The IAC is a nonprofit working with the Centers for Disease Control and Prevention (CDC) to promote vaccinations since 1994. Moore added that many places will ask patients to volunteer their cell phone number, so they can get a text when their next dose is due.
Every vaccine administered will be reported to the state immunization registry, so the clinics can check in the database whether the patients have received their shots. They will also be reported to the CDC, according to Claire Hannan of the Association of Immunization Managers, another nonprofit working with the health authorities.
The cards were part of the Covid-19 ‘vaccination kits’ depicted in photos released on Wednesday by the Pentagon, which has been tasked by the Trump administration with distributing the vaccines across the US.
The existence of vaccination cards to be issued to everyone and databases to keep track of them has caused some unease among Americans, with some speculating that it is yet another step in the crackdown on civil liberties under the guise of fighting the pandemic.
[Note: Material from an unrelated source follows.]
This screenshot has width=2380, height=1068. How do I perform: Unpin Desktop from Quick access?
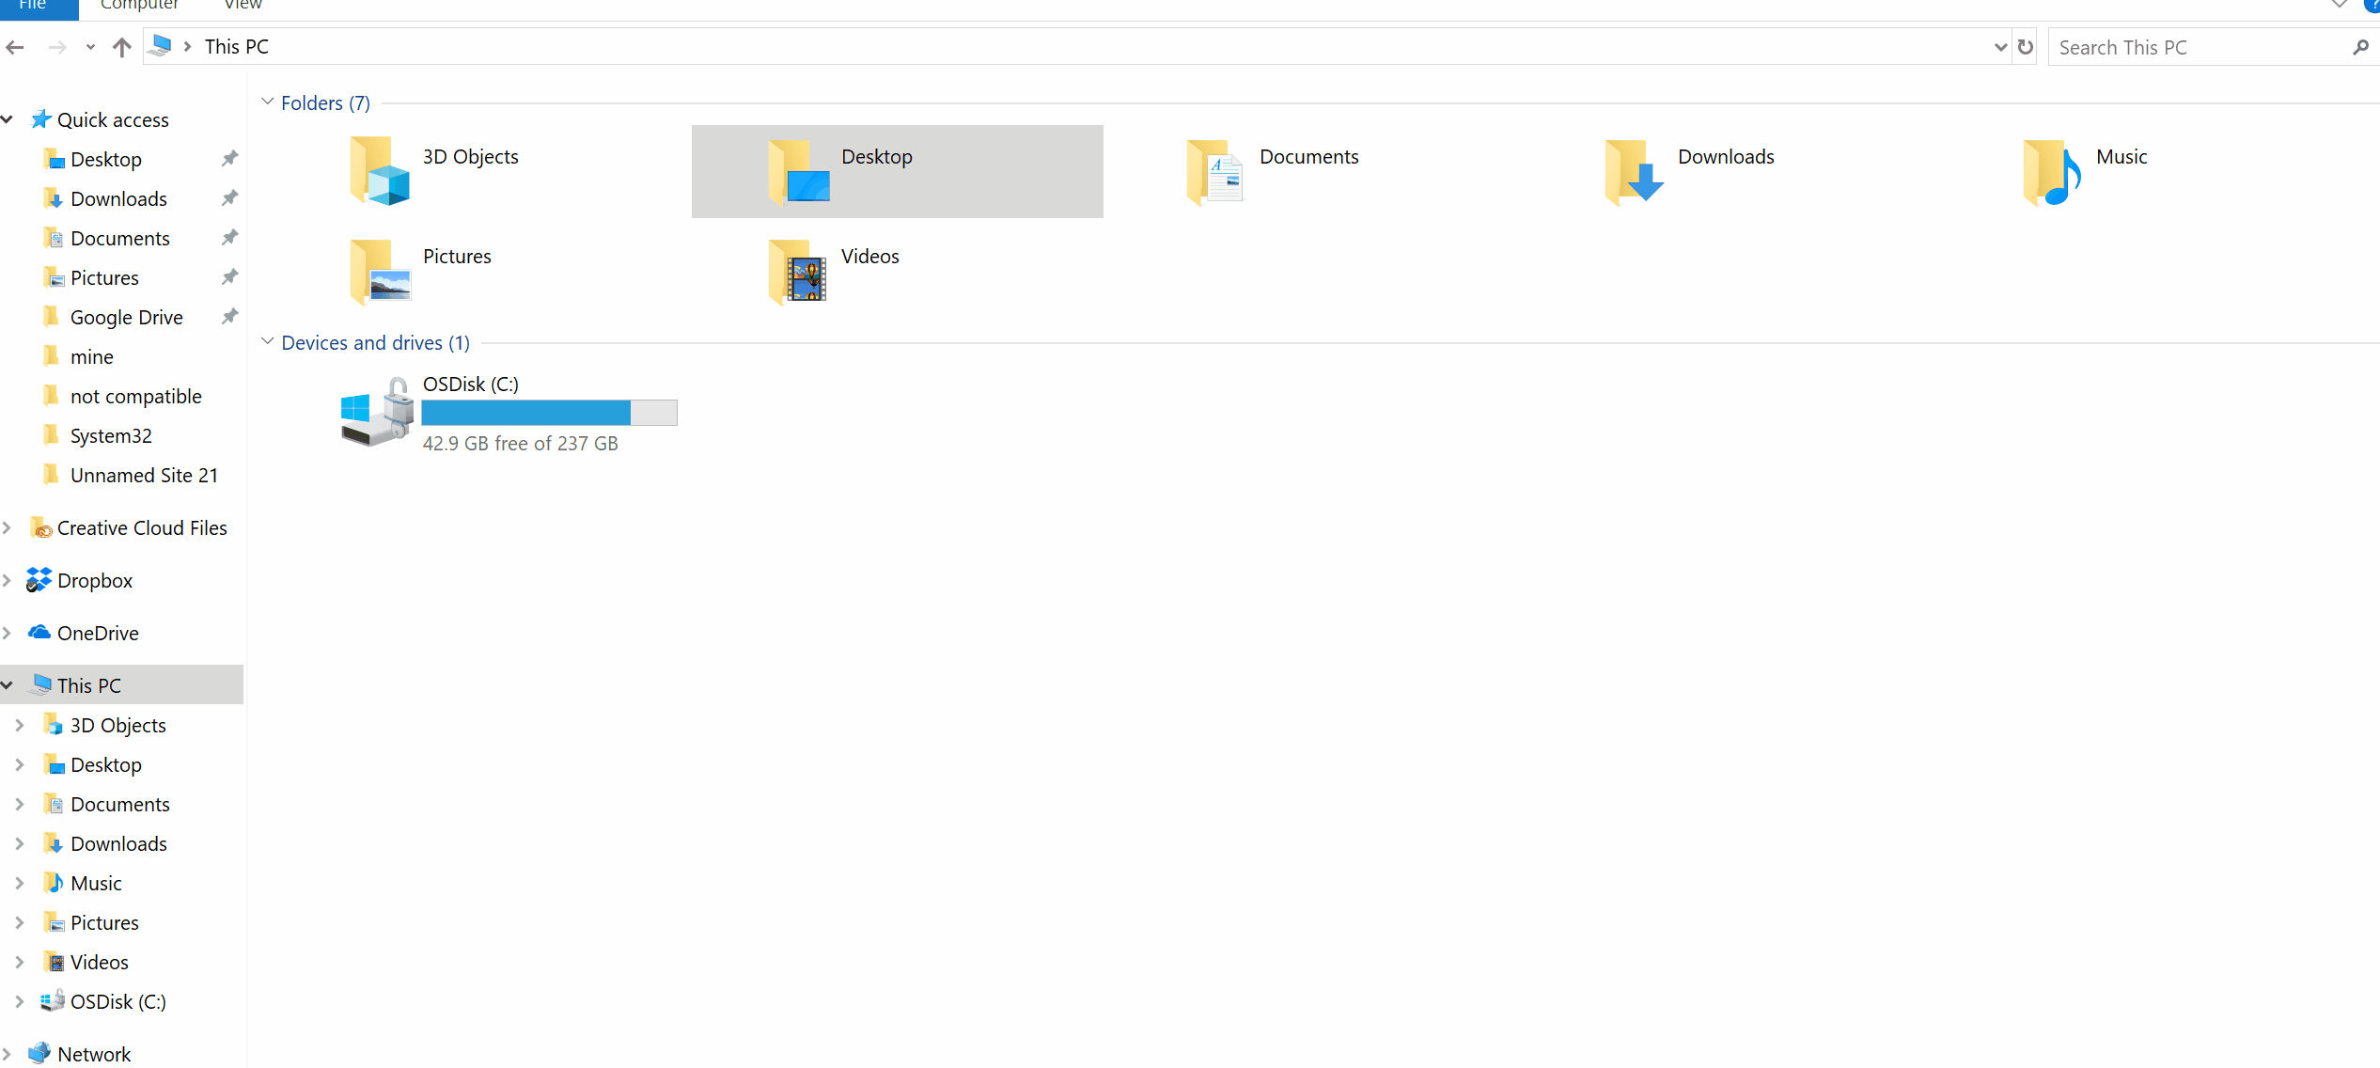[x=228, y=158]
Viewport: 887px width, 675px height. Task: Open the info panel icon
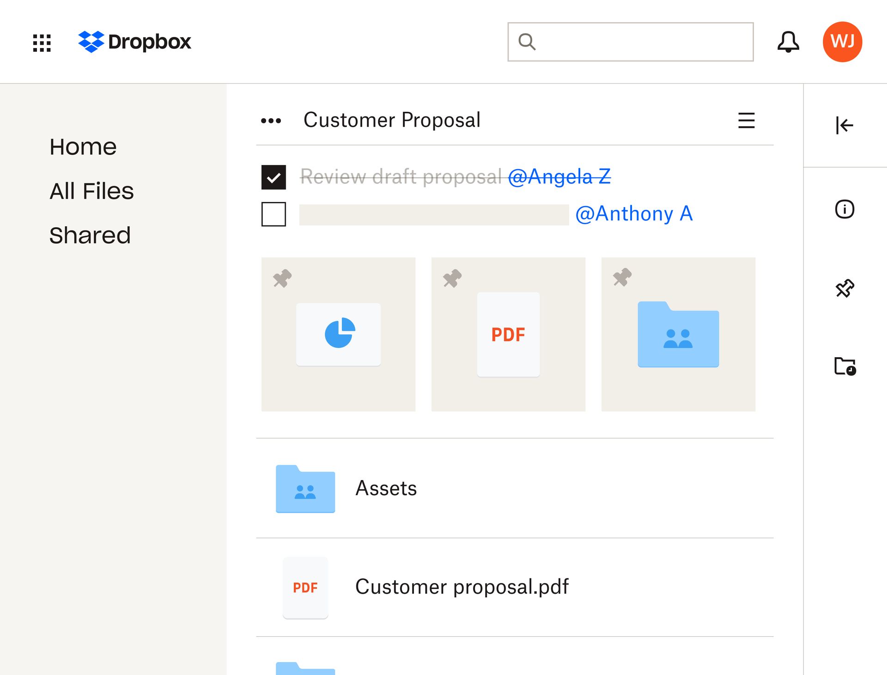[x=844, y=209]

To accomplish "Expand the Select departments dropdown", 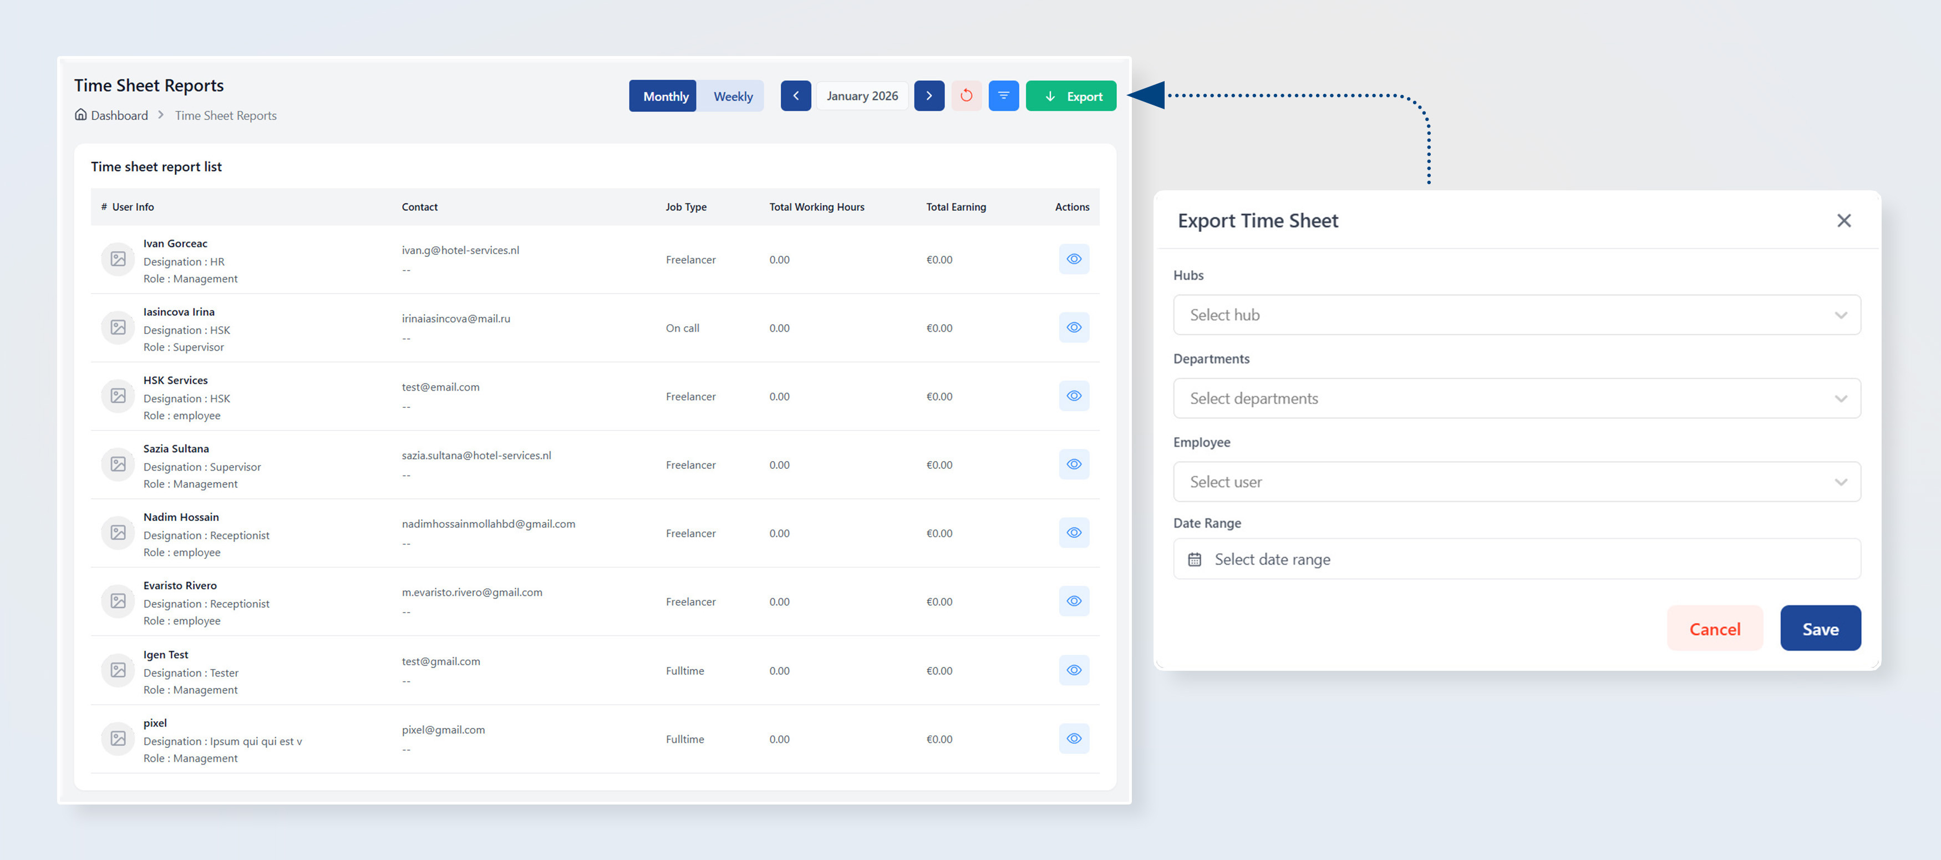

Others wondered why a vaccine card is fine but voter ID is not – or the other way around.
Pfizer and Moderna are awaiting government approval for their vaccines. Depending on when that takes place, the first doses may officially ship out as early as December 15, according to Operation Warp Speed, the Trump administration’s vaccine program. However, the mass shipments of the Pfizer vaccine have already begun ahead of approval, with the shots reportedly being “pre-positioned” at warehouses near hospitals.
Moncef Slaoui, the program’s chief adviser, said Wednesday that 100 million Americans – almost a third of the country – could be vaccinated against the coronavirus by February.